**Required work**
1 – In the article on contrastive learning, what two qualities should a representation f(x) have?
2 – Condense the paragraph of the article on contrastive learning that begins "Semantic representations (aka semantic embeddings)" into a short bulleted list that keeps its main facts.
3 – Return the text of the article on contrastive learning from "Contrastive Unsupervised Learning" up to and including "of labeled data.", copied word for word.

**Source**
============================================================
Contrastive Unsupervised Learning of Semantic Representations: A Theoretical Framework

Semantic representations (aka semantic embeddings) of complicated data types (e.g. images, text, video) have become central in machine learning, and also crop up in machine translation, language models, GANs, domain transfer, etc. These involve learning a representation function $f$ such that for any data point $x$ its representation $f(x)$ is “high level” (retains semantic information while discarding low level details, such as color of individual pixels in an image) and “compact” (low dimensional). The test of a good representation is that it should greatly simplify solving new classification tasks, by allowing them to be solved via linear classifiers (or other low-complexity classifiers) using small amounts of labeled data.
============================================================
**Records provided**
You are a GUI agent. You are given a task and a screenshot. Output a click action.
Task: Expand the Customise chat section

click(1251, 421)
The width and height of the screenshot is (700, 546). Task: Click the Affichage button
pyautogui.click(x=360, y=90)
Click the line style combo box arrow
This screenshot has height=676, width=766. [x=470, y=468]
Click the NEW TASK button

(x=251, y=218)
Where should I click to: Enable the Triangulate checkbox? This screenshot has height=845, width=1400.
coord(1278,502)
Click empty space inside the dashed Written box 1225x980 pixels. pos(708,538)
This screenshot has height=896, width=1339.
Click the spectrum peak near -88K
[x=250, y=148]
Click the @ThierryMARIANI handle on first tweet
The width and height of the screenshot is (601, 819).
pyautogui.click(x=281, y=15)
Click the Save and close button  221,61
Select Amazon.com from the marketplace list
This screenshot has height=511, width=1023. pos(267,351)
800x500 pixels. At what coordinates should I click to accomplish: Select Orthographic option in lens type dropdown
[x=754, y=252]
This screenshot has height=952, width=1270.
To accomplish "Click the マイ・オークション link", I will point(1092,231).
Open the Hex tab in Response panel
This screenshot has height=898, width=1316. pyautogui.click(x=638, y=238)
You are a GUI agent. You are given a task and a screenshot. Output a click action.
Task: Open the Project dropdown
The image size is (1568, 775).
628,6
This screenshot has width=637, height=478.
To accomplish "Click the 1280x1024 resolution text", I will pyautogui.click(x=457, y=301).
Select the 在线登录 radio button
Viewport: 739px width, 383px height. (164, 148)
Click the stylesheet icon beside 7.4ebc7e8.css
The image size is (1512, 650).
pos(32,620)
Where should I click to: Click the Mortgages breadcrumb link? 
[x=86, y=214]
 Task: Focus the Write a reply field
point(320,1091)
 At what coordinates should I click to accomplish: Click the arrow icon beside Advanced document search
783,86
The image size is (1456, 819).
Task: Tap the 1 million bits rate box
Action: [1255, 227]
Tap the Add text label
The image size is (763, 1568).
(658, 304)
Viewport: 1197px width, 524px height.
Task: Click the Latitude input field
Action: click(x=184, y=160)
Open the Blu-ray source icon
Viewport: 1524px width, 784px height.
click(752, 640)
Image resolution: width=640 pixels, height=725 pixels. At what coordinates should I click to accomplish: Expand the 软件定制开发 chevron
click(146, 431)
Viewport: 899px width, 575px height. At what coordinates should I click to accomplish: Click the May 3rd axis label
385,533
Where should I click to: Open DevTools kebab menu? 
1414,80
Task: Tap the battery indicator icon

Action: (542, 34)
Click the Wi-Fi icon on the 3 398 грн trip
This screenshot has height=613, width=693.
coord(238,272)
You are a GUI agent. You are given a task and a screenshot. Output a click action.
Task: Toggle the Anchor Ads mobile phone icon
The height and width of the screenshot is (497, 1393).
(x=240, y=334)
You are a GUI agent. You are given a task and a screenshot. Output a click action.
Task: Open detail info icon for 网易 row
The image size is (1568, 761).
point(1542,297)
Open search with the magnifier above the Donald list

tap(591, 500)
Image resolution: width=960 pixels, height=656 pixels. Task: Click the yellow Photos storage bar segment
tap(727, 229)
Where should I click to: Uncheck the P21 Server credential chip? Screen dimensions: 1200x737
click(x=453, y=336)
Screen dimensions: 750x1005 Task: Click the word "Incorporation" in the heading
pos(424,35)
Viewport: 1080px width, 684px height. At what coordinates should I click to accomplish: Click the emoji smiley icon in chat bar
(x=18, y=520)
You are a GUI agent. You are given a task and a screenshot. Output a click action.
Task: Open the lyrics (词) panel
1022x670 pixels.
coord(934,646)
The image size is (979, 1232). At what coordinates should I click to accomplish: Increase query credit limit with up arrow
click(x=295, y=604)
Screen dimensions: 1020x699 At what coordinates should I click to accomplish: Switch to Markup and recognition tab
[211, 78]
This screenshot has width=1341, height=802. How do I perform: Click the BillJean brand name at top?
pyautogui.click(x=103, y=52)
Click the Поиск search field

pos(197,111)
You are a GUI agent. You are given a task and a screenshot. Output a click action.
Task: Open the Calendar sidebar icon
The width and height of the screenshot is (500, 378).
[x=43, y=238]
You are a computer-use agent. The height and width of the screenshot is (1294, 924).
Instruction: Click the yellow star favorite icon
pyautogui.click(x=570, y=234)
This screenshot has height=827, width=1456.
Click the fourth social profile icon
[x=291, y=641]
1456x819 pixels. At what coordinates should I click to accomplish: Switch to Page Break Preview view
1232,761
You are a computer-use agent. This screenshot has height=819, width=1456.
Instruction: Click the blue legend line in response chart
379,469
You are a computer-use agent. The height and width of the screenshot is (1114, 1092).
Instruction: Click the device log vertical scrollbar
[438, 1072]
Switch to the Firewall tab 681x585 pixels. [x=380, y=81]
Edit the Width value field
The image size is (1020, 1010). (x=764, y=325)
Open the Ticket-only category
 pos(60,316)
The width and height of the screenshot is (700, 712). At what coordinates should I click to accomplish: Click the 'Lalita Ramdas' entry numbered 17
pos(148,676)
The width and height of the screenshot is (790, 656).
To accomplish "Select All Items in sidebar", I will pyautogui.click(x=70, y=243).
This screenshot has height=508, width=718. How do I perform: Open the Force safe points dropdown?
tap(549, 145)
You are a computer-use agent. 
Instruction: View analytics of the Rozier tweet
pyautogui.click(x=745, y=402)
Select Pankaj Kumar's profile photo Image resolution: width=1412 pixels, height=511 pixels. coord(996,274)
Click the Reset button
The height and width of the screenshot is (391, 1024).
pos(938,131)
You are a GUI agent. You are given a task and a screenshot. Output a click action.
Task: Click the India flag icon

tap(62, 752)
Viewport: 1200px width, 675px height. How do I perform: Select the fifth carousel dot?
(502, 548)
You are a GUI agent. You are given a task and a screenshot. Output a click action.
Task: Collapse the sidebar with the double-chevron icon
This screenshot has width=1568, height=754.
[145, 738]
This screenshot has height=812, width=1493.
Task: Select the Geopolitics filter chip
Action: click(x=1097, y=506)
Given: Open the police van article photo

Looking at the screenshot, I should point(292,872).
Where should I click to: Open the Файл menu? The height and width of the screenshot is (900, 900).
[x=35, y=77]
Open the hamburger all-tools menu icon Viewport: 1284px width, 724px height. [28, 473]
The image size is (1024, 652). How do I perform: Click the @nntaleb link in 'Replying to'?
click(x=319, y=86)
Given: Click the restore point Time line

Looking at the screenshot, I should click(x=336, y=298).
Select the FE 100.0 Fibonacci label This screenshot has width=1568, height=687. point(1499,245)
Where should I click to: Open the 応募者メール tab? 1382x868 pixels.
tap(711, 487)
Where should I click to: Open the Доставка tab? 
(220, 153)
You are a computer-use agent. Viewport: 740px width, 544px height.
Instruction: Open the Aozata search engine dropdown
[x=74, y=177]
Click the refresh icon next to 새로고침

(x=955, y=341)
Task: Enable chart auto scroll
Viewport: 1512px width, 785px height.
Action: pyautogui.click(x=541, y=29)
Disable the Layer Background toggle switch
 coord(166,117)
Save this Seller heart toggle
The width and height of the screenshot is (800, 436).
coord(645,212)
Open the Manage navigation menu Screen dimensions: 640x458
============================================================
**Final answers**
1 – It should be "high level" and "compact" (low dimensional).

2 –
- Semantic representations, or embeddings, of complex data such as images, text and video are central to machine learning. They also appear in machine translation, language models, GANs and domain transfer.
- They involve learning a function f whose output f(x) is high level and compact. High level means it keeps semantic information and drops low-level details such as pixel color. Compact means it is low dimensional.
- A good representation makes new classification tasks much simpler. They can then be solved with linear or other low-complexity classifiers using little labeled data.

3 –
Contrastive Unsupervised Learning of Semantic Representations: A Theoretical Framework

Semantic representations (aka semantic embeddings) of complicated data types (e.g. images, text, video) have become central in machine learning, and also crop up in machine translation, language models, GANs, domain transfer, etc. These involve learning a representation function $f$ such that for any data point $x$ its representation $f(x)$ is “high level” (retains semantic information while discarding low level details, such as color of individual pixels in an image) and “compact” (low dimensional). The test of a good representation is that it should greatly simplify solving new classification tasks, by allowing them to be solved via linear classifiers (or other low-complexity classifiers) using small amounts of labeled data.